Report each line of the data below that contains the word "node", copied in full. Matches must have the same capital and small letters.

*****

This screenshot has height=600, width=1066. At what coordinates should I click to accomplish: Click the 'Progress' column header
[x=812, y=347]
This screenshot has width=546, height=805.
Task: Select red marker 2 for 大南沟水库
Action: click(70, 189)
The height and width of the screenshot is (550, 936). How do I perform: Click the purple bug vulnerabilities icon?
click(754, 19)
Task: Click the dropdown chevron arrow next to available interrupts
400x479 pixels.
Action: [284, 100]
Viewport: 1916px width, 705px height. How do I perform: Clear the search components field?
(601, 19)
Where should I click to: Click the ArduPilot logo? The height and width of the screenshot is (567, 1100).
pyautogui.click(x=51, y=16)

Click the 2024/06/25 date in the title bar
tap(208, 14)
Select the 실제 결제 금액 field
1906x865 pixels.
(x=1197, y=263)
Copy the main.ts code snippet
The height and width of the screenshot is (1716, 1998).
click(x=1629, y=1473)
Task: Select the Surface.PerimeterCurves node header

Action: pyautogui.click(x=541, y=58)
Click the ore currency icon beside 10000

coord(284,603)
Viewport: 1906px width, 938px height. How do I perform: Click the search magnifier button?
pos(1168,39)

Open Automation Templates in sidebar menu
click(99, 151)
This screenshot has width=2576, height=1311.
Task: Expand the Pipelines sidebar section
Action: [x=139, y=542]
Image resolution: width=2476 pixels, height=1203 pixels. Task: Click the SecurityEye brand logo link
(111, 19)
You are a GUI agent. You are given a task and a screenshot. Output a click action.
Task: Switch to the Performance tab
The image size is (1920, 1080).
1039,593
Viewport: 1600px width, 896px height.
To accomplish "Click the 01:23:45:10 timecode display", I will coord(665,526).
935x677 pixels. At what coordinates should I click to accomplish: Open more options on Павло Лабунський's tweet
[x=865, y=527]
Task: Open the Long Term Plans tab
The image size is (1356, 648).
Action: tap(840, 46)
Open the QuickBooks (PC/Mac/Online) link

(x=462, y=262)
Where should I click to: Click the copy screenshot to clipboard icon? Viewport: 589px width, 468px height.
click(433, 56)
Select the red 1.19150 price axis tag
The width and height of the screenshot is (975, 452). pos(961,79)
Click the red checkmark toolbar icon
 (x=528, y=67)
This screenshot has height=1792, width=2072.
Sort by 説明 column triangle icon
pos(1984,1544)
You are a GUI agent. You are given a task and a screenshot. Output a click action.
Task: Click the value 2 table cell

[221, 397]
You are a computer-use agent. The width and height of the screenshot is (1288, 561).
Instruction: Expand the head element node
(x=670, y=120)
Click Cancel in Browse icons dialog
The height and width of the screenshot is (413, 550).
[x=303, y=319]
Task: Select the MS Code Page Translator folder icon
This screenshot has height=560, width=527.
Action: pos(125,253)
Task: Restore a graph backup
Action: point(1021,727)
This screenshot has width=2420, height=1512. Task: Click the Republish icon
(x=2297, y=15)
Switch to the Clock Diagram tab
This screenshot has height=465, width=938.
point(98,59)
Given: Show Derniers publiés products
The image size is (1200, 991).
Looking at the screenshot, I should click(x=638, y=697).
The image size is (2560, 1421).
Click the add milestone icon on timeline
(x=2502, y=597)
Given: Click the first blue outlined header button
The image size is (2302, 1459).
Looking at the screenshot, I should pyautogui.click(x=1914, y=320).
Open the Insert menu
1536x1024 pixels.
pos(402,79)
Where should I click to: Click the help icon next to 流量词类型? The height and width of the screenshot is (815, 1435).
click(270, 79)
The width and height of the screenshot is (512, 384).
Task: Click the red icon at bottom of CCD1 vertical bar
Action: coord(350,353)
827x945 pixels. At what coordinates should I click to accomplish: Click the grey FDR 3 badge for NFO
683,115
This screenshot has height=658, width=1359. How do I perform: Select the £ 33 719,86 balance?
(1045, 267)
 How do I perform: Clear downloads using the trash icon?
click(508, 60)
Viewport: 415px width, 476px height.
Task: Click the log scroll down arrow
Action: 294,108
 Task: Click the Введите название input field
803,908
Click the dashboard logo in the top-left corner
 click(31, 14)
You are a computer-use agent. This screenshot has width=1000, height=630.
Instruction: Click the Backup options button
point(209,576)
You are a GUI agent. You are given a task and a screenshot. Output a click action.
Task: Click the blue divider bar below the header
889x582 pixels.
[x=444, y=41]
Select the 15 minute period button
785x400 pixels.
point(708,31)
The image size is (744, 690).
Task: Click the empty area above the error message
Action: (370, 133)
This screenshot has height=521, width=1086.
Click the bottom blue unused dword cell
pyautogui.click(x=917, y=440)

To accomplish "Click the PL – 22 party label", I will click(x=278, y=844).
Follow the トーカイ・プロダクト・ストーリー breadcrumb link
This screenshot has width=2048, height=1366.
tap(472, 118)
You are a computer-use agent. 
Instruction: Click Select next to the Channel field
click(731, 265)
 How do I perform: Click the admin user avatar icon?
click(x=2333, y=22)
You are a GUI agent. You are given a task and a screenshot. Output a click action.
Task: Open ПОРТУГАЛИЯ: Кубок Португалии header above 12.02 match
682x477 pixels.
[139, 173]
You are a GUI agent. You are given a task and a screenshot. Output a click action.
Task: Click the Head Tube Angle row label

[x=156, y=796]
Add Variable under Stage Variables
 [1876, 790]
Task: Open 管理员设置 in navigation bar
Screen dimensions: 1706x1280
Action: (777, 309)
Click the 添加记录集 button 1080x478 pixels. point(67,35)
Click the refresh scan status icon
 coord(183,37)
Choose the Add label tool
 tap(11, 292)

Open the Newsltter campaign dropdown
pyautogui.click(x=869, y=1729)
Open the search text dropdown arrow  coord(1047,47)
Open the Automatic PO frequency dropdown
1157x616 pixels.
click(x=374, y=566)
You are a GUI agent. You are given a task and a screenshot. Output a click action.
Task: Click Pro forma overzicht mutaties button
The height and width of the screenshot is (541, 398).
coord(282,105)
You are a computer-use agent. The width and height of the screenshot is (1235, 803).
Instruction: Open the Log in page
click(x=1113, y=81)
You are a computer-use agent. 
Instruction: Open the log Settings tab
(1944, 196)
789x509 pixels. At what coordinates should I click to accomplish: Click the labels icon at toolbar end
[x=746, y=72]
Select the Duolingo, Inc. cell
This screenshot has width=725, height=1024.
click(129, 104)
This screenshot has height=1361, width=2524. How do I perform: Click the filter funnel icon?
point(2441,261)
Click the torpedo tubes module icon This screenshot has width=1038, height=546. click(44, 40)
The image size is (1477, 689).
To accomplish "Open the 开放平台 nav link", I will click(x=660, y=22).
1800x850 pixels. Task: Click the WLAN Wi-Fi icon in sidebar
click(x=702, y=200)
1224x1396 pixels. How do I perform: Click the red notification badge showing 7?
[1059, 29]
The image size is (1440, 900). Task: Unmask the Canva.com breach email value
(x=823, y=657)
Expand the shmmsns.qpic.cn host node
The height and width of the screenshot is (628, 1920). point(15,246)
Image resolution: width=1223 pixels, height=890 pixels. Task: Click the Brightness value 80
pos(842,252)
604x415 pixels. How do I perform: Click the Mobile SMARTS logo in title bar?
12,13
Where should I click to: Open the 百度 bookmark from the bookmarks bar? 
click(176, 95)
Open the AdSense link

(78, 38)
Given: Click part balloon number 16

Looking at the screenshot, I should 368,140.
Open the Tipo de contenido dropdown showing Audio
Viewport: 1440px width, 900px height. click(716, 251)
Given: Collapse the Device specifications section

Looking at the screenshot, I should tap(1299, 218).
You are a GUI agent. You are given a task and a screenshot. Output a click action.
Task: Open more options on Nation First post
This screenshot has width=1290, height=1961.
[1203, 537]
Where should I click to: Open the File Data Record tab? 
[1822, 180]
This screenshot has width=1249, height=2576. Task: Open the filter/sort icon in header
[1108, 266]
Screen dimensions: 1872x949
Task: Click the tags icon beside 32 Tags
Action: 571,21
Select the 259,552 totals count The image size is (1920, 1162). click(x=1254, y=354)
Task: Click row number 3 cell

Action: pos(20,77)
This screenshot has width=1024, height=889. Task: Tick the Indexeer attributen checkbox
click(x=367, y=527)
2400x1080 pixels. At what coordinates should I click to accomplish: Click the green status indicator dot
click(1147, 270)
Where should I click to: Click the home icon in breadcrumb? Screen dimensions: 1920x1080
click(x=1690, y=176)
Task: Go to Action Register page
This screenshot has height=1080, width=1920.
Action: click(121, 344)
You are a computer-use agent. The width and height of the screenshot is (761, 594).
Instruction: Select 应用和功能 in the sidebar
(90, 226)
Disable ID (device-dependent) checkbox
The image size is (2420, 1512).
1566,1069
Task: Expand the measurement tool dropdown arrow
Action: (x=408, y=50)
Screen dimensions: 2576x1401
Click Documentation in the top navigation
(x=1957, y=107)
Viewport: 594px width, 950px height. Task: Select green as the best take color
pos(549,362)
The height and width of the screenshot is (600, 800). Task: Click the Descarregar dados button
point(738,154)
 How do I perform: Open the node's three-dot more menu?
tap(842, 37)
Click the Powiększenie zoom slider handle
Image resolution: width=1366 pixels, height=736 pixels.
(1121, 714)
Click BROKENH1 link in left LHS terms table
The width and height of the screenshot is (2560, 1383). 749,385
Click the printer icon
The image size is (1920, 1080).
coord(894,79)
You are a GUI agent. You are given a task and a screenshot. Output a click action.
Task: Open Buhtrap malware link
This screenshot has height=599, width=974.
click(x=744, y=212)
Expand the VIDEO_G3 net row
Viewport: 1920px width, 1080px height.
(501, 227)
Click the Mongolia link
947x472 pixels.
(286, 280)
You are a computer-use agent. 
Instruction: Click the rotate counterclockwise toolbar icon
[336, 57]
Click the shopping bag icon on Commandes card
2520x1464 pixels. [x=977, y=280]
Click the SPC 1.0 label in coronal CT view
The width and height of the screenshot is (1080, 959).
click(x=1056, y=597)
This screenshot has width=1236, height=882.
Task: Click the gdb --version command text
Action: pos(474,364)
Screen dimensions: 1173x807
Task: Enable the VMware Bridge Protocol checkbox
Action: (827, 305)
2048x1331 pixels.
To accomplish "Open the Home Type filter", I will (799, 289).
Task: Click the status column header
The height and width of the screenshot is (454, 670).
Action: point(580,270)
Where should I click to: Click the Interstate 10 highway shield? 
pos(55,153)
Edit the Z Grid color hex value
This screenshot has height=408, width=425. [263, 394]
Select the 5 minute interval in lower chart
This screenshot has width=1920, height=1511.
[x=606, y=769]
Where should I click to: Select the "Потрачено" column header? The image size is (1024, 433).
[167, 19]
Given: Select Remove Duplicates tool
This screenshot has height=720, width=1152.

*****

• **Answer to this exercise**
Task: Select the Surface.PerimeterCurves node header
Instruction: Expand the head element node
Expand the shmmsns.qpic.cn host node
 How do I perform: Open the node's three-dot more menu?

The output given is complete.